Even in the IDP camps, there were those who insisted they did not want to be counted in the census by a government that had failed to carry out one of its key mandates — to protect its own people and their property.

At the Coast, in North Eastern and other areas that have been marginalised, many feel they are not part of Kenya and repeat to me endlessly that, “Kenya ina wenyewe” (Kenya has its owners).

Second, it is glaringly clear that some regions and peoples have been deliberately discriminated against in development since Independence, which undermines their sense of nationhood and consolidates their sense of exclusion. This neglect is then in turn used as a political weapon.

Third, security is in crisis. The police seem to have had their resources reduced to the point where morale is disastrously low.

The spread of a group like Mungiki is caused by a combination of unemployment and this security gap — especially in the slums of our cities that are among the fastest growing in the world.

For me, it is also an issue that the middle classes, especially in Nairobi and the Diaspora, have yielded some of the most virulent and articulate ethnic chauvinists, including some top church leaders, businessmen and key figures in the security services and media sector.

So, you are saying we are on a one-way trip to disaster?

The first thing to realise, as a wise man in the Rift Valley told me, is that facts can imprison you.

The facts are clear and painful — we have stolen from each other, lied to each other, maimed and killed each other.

To grapple with these facts, commissions and taskforces have been established.

But these are no substitute for leadership, and in an atmosphere poisoned with mistrust these efforts will achieve less than is needed for a peaceful and prosperous future.

But while facts can imprison you in an angry, bitter and dark place, the truth can set you free, and the truth is that Kenyans of all tribes, races, denominations and political persuasions have to live with each other.

Dealing with land issues at the Coast and in the Rift Valley is important.

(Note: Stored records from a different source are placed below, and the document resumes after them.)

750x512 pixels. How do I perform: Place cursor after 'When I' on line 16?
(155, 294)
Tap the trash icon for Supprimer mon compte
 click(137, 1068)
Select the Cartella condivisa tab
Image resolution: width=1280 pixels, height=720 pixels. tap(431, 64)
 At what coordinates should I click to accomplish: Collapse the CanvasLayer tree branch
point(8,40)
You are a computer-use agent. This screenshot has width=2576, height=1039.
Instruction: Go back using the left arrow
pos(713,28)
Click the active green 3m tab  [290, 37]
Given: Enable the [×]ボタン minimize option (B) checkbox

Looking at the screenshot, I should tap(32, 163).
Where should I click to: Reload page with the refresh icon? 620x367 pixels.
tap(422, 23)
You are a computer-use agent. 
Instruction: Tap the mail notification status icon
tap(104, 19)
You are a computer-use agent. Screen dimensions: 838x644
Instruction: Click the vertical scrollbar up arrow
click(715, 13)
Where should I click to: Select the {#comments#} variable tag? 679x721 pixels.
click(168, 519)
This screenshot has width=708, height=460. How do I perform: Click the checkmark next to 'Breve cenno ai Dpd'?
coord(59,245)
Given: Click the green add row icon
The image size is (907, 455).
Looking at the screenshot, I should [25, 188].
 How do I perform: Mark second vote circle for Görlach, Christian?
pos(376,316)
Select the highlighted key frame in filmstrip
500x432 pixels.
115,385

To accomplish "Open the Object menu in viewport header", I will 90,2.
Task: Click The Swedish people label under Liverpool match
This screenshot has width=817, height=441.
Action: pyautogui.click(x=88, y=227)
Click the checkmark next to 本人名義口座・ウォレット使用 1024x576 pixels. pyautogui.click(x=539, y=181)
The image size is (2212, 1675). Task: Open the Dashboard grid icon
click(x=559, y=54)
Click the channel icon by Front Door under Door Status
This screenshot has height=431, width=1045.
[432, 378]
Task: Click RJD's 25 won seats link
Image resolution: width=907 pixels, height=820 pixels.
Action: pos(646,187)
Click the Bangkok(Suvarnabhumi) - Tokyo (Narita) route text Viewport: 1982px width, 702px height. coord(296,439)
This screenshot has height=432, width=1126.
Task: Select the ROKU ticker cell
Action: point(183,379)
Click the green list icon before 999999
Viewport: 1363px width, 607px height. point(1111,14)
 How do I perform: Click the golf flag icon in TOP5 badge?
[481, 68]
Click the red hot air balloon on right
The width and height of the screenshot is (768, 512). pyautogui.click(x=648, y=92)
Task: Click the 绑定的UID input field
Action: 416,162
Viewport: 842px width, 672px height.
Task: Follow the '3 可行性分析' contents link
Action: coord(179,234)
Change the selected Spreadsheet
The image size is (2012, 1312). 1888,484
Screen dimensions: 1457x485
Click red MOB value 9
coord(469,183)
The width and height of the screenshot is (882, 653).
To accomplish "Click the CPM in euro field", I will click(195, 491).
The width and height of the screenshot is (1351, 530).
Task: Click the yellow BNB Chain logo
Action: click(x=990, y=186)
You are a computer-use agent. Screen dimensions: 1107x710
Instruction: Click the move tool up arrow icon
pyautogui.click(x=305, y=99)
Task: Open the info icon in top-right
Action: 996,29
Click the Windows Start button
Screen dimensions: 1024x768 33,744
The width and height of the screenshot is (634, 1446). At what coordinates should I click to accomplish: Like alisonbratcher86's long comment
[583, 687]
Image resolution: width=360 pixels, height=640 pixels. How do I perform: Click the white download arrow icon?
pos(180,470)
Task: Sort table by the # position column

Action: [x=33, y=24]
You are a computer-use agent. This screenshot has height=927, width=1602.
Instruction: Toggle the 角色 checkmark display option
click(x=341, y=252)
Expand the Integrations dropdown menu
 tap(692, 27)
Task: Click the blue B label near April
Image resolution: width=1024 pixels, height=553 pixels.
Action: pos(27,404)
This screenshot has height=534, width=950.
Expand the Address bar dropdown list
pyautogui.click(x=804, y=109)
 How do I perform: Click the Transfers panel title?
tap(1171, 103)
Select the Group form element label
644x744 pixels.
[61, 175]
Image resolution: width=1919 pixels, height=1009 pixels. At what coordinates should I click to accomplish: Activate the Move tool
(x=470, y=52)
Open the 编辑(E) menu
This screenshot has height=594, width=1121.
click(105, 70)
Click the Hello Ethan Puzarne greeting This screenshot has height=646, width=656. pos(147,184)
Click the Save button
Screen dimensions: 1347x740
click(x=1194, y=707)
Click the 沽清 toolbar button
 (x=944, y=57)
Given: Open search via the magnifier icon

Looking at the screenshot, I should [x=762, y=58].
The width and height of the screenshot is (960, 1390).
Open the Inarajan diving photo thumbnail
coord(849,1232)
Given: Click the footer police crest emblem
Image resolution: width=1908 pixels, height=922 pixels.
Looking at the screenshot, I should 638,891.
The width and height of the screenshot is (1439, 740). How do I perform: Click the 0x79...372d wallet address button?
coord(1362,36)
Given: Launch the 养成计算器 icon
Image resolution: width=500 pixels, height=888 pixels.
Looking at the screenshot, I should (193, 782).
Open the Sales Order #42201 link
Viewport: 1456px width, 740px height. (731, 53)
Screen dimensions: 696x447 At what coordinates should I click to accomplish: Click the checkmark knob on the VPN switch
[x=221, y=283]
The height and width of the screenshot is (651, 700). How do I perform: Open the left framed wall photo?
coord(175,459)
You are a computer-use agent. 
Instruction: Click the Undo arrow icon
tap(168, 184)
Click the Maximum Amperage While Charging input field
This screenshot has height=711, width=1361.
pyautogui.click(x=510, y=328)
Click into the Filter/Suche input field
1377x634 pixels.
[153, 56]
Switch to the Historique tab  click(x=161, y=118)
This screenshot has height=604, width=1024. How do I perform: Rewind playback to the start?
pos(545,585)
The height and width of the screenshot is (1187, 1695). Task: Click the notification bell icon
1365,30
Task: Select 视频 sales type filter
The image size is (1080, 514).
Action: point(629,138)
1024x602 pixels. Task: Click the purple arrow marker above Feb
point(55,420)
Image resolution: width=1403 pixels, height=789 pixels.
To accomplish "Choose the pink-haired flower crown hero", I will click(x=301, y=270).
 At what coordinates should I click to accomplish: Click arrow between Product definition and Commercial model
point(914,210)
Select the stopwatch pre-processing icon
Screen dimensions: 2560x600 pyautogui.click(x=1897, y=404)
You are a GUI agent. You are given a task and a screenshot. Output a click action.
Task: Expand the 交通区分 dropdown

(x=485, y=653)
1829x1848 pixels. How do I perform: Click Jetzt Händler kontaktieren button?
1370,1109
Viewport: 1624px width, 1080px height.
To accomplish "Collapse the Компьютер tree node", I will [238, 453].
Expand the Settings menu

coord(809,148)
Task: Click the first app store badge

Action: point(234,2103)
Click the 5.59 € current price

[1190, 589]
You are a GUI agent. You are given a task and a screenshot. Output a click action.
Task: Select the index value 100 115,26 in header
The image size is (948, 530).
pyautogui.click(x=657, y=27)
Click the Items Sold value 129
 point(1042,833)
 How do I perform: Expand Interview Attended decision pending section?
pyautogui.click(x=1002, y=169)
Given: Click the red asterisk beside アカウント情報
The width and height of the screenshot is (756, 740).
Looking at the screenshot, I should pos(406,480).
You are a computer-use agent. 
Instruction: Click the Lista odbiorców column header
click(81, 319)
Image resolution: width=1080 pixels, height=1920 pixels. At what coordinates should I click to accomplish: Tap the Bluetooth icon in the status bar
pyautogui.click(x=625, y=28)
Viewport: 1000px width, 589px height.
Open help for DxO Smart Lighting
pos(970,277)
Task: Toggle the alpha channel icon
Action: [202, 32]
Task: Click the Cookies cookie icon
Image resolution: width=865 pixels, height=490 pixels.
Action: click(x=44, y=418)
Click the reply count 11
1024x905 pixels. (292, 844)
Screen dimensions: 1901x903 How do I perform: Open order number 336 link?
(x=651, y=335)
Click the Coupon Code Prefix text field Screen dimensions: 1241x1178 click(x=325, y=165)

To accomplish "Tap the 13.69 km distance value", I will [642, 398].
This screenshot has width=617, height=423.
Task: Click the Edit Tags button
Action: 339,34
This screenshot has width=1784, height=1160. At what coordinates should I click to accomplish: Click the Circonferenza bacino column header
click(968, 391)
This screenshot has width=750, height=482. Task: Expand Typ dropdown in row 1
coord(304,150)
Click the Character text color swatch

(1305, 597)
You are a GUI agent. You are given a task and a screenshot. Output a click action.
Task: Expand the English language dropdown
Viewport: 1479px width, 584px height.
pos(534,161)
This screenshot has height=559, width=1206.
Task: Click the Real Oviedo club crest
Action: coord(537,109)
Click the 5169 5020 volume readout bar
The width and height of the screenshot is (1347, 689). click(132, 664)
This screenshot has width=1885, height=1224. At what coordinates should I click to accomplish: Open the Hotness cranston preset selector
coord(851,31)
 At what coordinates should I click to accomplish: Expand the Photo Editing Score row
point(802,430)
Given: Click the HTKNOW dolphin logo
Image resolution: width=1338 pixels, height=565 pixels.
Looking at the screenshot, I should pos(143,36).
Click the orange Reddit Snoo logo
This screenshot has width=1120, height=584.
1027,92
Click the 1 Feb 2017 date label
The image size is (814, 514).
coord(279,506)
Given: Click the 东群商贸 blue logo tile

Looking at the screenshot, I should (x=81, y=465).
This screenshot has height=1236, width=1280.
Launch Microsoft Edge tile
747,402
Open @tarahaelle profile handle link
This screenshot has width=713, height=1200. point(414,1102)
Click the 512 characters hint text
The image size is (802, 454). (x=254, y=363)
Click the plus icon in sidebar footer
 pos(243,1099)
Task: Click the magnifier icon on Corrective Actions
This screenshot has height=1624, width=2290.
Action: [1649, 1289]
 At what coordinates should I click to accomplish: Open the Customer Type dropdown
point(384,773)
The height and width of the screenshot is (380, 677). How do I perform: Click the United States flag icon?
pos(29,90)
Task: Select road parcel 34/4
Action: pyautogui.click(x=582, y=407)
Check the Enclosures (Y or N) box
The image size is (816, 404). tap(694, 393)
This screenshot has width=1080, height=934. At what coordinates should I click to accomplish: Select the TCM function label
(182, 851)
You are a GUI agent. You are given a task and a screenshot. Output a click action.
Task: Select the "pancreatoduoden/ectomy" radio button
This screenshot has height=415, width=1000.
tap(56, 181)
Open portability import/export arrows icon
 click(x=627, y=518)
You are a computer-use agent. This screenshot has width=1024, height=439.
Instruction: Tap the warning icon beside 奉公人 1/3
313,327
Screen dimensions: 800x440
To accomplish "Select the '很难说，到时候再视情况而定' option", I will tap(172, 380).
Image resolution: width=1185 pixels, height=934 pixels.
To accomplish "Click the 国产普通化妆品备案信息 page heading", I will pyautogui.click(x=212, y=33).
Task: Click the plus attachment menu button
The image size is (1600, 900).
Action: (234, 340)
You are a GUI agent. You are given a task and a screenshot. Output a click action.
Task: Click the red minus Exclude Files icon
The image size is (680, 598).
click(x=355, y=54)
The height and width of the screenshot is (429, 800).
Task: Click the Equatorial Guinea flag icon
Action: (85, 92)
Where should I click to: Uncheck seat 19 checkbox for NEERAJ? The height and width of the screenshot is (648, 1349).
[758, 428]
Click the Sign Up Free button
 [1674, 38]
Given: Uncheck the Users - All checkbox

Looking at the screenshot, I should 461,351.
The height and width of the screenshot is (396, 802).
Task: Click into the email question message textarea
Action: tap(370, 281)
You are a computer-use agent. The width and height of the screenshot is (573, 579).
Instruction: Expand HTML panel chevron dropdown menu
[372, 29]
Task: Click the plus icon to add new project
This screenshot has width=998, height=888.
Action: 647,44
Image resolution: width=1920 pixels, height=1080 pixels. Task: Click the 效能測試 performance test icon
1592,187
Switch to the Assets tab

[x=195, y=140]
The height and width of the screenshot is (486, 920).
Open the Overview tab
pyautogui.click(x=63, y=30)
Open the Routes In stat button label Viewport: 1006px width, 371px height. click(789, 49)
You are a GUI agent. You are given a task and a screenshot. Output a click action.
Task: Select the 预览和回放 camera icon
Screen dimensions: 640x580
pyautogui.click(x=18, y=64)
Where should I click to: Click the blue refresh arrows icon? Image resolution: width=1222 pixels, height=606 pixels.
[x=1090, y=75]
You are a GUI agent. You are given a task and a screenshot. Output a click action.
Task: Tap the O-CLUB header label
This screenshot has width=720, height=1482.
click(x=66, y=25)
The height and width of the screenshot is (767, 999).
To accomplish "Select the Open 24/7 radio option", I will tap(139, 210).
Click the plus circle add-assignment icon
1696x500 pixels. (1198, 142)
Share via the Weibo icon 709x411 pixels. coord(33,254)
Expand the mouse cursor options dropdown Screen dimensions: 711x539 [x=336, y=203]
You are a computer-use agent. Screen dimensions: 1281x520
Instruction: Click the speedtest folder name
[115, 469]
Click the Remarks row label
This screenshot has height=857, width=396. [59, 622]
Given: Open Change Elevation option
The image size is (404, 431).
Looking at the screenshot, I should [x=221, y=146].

Constitutional reform and creation of an independent electoral commission are key as well.

After this we need to accept that some regions and communities have been left behind in terms of development.

Affirmative action is a must both in terms of production and distribution.

Given the threats to your life in the past, do you feel secure doing this type of travel – especially in Central, given that there are those who consider you a “traitor to the tribe”?

I am careful as I travel but have discovered that when you meet with Kenyans in their own territory, its not that much of an issue.

Kenyans at the end of the day are generous, warm, eager to discuss their troubles and eager to do something about them.

And yes, Central has been most surprising.

Incredibly welcoming.

This has been less to do with me than with the fact that people feel catastrophically let down by their leaders.

There has been talk of your applying for Justice Ringera’s job as director of the Kenya Anti-Corruption Commission. Any substance to that?

I want to thank the thousands of Kenyans who sent me messages asking that I apply for the KACC post.

But at the end of the day, it is clear the machine is broken — something I have said several times in the past.

Under the current administration, success in that job is impossible, regardless of the tired rhetoric.

I’m not keen to sit there eating public money for nothing.

To apply would have been tacit approval of a system that is currently like a tick on a cow’s back that’s grown so fat it’s in danger of becoming as big as the cow.

I want to be effective in propelling change through Zinduko Trust and Twaweza and working with wananchi.